Recorded data
********************
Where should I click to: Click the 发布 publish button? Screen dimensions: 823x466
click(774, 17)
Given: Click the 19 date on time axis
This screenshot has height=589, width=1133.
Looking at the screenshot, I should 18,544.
********************
What you will do:
Which rows above include the word "screenshot"? Copy each of them in full.

Problem solution:
This screenshot has height=589, width=1133.
Looking at the screenshot, I should 18,544.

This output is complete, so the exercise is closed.